車で頂上まで行かれる手軽さがあり、疲れることが嫌いな人(?)に人気がある。
そこにテントをはり、早朝、海雲と朝日を拝むのがタイ人の恒例になっている。
特に正月休みを利用して来る人で冬の頂上はさながら東京のような賑わいだ。
そして私も園山へ行くことになった。
私の親友の友達がバンコクから来ることになったのだ。
普段からあまり旅行に縁がない親友は大ハリキリ。
だけど私は正直どうなることやら不安。
この親友、とてもチャーミングなんだけど、何しろ我まま君。
汚いのが一切ダメ。
私が旅行に行く度に一緒に行くとごねるけど、
私のようなバックパッカー旅は絶対にできない。
トイレが汚いのも寝る所が汚れていてもダメ、難儀するのも嫌。
だけどリッチな旅ができるお金はない。
だからいつになっても旅行ができないでいる。
山へ行くというお誘いに彼女は大喜び。
それも公共のバスでなく車で行かれる。
その上バンコクの友人たちが全部払ってくれるときた。
早速荷物をまとめる私たち。
でも彼女の荷物を見てびっくり。
なんと普段使っているキングサイズの掛け布団と厚さ5センチのマットレス、
ふかふか枕を持っている。
「人の寝袋で寝るなんて!」とわけの分からないことを言っている。
これで山へ行くのかい?
まあ車だから問題ないけど。
一応彼女、これでも小さい頃は電気のない田舎で
泥んこになって走り回っていたらしいんだけどね。
山へ着くともう一面にテントがはってある。
寝袋も貸してくれる。
そこへ自分たちの荷物を運ぶだけの楽々作業だ。
私から見ると物足りない感じ。
でもテントに入るやいなや彼女
「自分の部屋が恋しい。

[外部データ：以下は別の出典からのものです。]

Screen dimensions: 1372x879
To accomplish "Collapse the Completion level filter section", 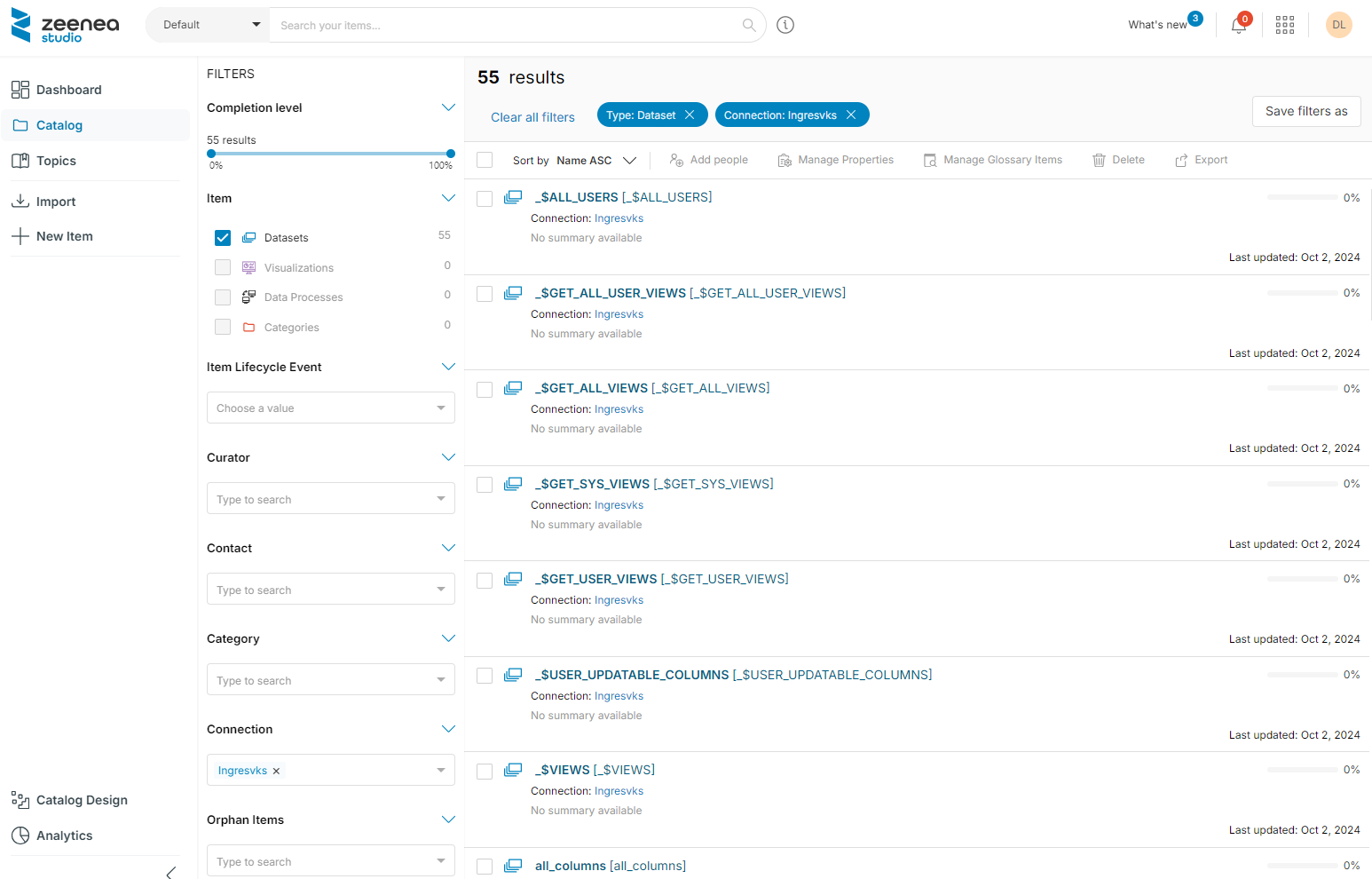I will [448, 107].
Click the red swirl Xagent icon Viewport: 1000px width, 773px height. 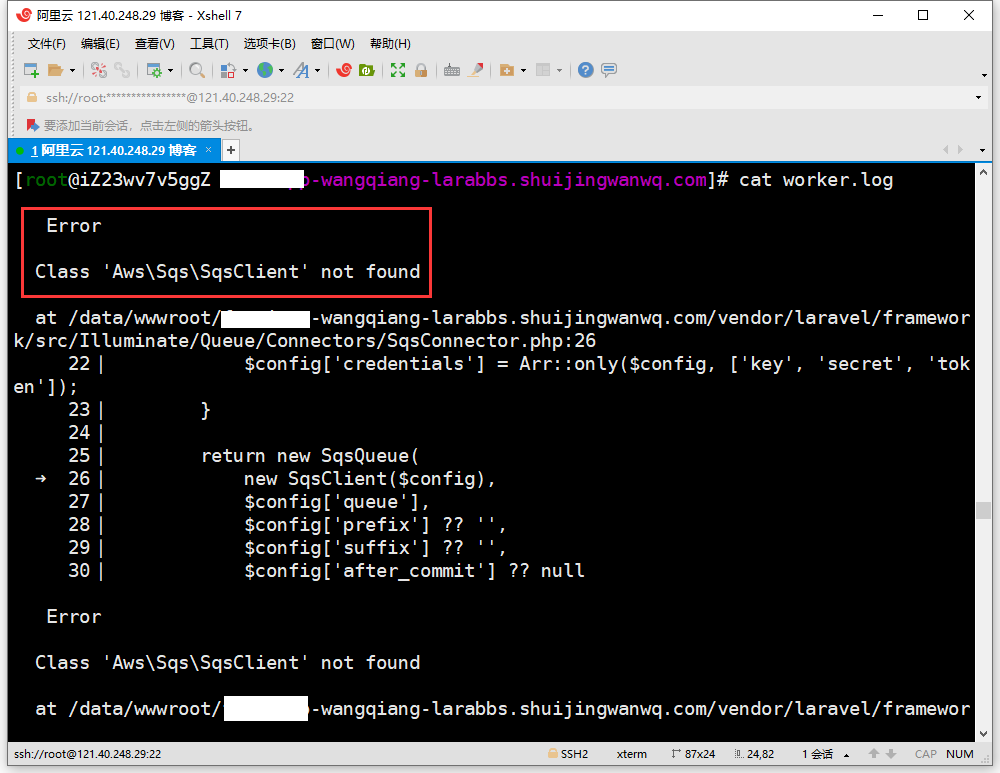tap(344, 70)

自分のトイレが恋しい!」と嘆く。
「あんた悪いことは言わないから、さっさともうお家に帰んなさい!」
私はあきれて言う。
でも彼女、口ではブツブツ言うけど、すごく楽しんでいる。
星を見て喜んだり、海雲を見てはしゃいだり、とても無邪気。
寝る時も自分の布団をかけてはいたけど、ちゃんと寝袋に入っていた。